Spinal cord stimulation
   The spinal cord stimulation (SCS) (dorsal column stimulation) utilizes an electrodes placed in the epidural space, immediately behind the spinal cord, to stimulate the dorsal column of the spinal cord. The exact mechanism of SCS is unclear. However, it is believed that the gate-control theory of pain conduction plays a major role. When the dorsal column of the spinal cord is stimulated, it may attenuate the conduction of the pain signal on the spinothalamic tract through collateral inhibition. Inhibitory neurotransmitters such as gamma-aminobutyric acid (GABA) may also be involved.
   SCS is indicated for failed back surgery syndrome, complex regional syndrome, and unremitting pain due to peripheral vascular disease. Recent studies have indicated that SCS may also improve pain caused by a refractory angina and improve circulation in the coronary arteries. Some authors have reported treatment of severe peripheral neuropathy and post-herpetic neuralgia with SCS. The value of SCS for amputation stump pain, phantom limb pain and spinal cord injury is yet to be established. Patients seeking spinal cord stimulator treatments usually have failed all the other conservative treatments, such as medication, physical therapy, and nerve blocks with anesthetics and/or corticosteroids. The spinal cord stimulator is not indicated for severe depression.
   Patients should have a SCS trial prior to permanent implantation. During the trial, a percutaneous lead is inserted through the skin into the epidural space. Once the tip of the lead reaches the appropriate level, it is connected to an external pulse generator. When the stimulator is turned on, the patient feels tingling and numbness. If the painful area is covered by the stimulation, the pain is decreased by more than 50% and the patient is satisfied with the stimulation, a permanent implantation may be considered. The procedure of permanent implantation of the SCS is performed by pain specialists or neurosurgeons in operating room. It requires a percutaneous insertion of an electrode into the epidural space under the guidance of fluoroscopy. The tip electrode is threaded up to T9 to T11 level in the epidural space immediately behind the dorsal column for the treatment of low back and leg pain. The other end of the electrode is connected through a subcutaneous tunnel to an internal pulse generator buried under the skin in the low back or abdominal wall. The strength of the stimulation can be changed through a remote control. Common complications of spinal cord stimulator implantation include infection, moving of the electrodes, and failure of pain relief, even after a “satisfied” trial. Serious complications, such as spinal cord compression, or epidural abscesses are rare.

Intrathecal drug delivery systems
   For patients with chronic severe pain, especially malignant pain, who are unable to tolerate the side effects of oral or intravenous medications, intrathecal delivery of medication offers a useful alternative. The technique of intrathecal delivery of medication has evolved since 1979. Currently, the SynchroMed programmable pump is the mostly widely used system. The pump is usually implanted subcutaneously in the abdominal wall. The pump contains about 18 ml of medication. It is connected to one end of a small diameter tube that runs to the intrathecal space. The pump continuously delivers small amounts of medication directly into the lumbar cerebrospinal fluid. Pumps are now programable with external magnetic control to adjust the dosage and time of medication.

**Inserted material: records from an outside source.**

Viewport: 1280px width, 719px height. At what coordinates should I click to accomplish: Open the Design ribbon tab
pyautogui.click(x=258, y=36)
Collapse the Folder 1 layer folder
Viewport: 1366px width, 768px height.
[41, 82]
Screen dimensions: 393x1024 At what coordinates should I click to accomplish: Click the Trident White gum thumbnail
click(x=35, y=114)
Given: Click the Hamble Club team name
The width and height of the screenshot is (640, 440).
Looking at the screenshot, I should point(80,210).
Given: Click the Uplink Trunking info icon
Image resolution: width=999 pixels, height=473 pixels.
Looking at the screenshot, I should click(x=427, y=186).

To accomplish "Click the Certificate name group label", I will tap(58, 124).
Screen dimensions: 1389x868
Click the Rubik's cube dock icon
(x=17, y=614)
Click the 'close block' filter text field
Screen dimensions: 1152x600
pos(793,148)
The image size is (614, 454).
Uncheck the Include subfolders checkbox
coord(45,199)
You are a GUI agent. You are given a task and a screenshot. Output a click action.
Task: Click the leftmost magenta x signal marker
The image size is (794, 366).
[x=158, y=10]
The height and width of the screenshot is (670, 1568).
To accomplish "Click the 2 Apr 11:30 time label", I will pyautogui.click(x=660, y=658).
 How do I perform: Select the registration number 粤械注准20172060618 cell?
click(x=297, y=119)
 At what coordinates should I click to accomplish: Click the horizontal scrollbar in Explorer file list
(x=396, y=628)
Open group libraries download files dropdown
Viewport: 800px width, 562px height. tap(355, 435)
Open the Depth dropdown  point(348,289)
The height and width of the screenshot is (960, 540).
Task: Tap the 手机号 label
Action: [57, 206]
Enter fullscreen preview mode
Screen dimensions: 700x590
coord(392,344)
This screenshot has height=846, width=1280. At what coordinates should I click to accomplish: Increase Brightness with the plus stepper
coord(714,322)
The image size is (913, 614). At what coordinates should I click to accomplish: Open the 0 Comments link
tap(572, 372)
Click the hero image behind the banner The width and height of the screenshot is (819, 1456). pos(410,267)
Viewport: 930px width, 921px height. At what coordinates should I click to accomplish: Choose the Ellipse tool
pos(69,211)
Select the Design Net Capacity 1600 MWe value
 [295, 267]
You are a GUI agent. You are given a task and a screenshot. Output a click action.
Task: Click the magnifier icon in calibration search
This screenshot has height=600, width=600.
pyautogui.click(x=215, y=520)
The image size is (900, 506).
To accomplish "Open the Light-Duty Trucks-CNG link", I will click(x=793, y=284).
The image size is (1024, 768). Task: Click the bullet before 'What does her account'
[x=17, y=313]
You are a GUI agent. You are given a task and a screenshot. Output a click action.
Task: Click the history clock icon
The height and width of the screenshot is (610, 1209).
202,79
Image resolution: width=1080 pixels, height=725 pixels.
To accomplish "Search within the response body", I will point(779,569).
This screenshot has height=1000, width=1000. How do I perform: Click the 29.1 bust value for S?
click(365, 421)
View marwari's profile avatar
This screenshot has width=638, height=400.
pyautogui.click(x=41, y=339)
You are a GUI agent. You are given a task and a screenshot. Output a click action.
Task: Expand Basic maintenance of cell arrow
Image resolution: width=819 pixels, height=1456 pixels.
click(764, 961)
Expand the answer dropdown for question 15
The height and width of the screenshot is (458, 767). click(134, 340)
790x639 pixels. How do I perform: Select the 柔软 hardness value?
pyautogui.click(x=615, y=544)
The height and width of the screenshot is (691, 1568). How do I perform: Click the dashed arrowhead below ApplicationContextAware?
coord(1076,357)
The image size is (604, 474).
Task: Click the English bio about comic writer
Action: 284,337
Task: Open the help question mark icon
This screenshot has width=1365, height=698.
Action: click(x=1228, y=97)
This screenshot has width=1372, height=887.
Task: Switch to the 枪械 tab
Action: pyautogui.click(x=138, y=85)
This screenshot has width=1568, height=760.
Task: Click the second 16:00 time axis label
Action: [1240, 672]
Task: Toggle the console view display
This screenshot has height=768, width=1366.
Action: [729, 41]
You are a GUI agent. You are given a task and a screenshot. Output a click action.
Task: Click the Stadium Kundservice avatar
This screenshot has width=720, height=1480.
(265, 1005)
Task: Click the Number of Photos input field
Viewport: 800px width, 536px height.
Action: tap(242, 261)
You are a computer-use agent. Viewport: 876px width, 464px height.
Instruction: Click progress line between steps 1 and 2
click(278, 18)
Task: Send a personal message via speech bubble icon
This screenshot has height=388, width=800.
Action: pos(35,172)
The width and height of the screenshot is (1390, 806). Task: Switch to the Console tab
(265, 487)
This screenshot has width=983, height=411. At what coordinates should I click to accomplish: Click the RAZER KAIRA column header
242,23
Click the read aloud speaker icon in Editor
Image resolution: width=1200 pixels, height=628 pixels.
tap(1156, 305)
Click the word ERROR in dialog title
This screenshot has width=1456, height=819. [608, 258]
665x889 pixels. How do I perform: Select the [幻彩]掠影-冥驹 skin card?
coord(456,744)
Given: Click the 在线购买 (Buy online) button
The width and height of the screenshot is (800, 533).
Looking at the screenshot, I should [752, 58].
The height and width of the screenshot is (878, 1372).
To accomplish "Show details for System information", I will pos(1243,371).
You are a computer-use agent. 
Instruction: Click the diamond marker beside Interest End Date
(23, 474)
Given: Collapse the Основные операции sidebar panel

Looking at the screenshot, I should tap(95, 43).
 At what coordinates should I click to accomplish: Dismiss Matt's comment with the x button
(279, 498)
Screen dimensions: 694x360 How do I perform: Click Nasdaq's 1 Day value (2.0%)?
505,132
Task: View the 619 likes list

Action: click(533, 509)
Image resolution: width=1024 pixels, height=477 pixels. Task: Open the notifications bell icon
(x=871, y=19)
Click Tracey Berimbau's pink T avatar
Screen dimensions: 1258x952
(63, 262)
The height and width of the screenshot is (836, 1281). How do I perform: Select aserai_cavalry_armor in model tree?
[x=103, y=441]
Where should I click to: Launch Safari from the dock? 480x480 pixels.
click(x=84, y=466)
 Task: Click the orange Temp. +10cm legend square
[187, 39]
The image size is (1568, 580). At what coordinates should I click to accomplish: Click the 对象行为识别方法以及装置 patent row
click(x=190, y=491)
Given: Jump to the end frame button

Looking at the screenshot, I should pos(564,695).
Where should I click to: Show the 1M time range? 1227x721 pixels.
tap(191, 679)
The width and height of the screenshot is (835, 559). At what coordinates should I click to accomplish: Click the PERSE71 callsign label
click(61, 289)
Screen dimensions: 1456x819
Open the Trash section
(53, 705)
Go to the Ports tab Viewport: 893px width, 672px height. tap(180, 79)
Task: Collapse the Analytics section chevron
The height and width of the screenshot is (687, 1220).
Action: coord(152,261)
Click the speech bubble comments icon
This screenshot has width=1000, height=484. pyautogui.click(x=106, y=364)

   Commonly used medications for pain management include morphine, hydromorphone, bupivacaine, and clonidine. Ziconotide is a novel peptide that blocks the entry of calcium into neuronal N-type voltage-sensitive calcium channels, and prevents the conduction of nerve signals. Ziconotide intrathecal infusion has been approved by the United States Food and Drug Administration for the treatment of intractable severe chronic pain. Baclofen is a GABAb agonist. It has been used through an intrathecal delivery system for the treatment of severe spasticity, and may also decrease the pain related to spasticity.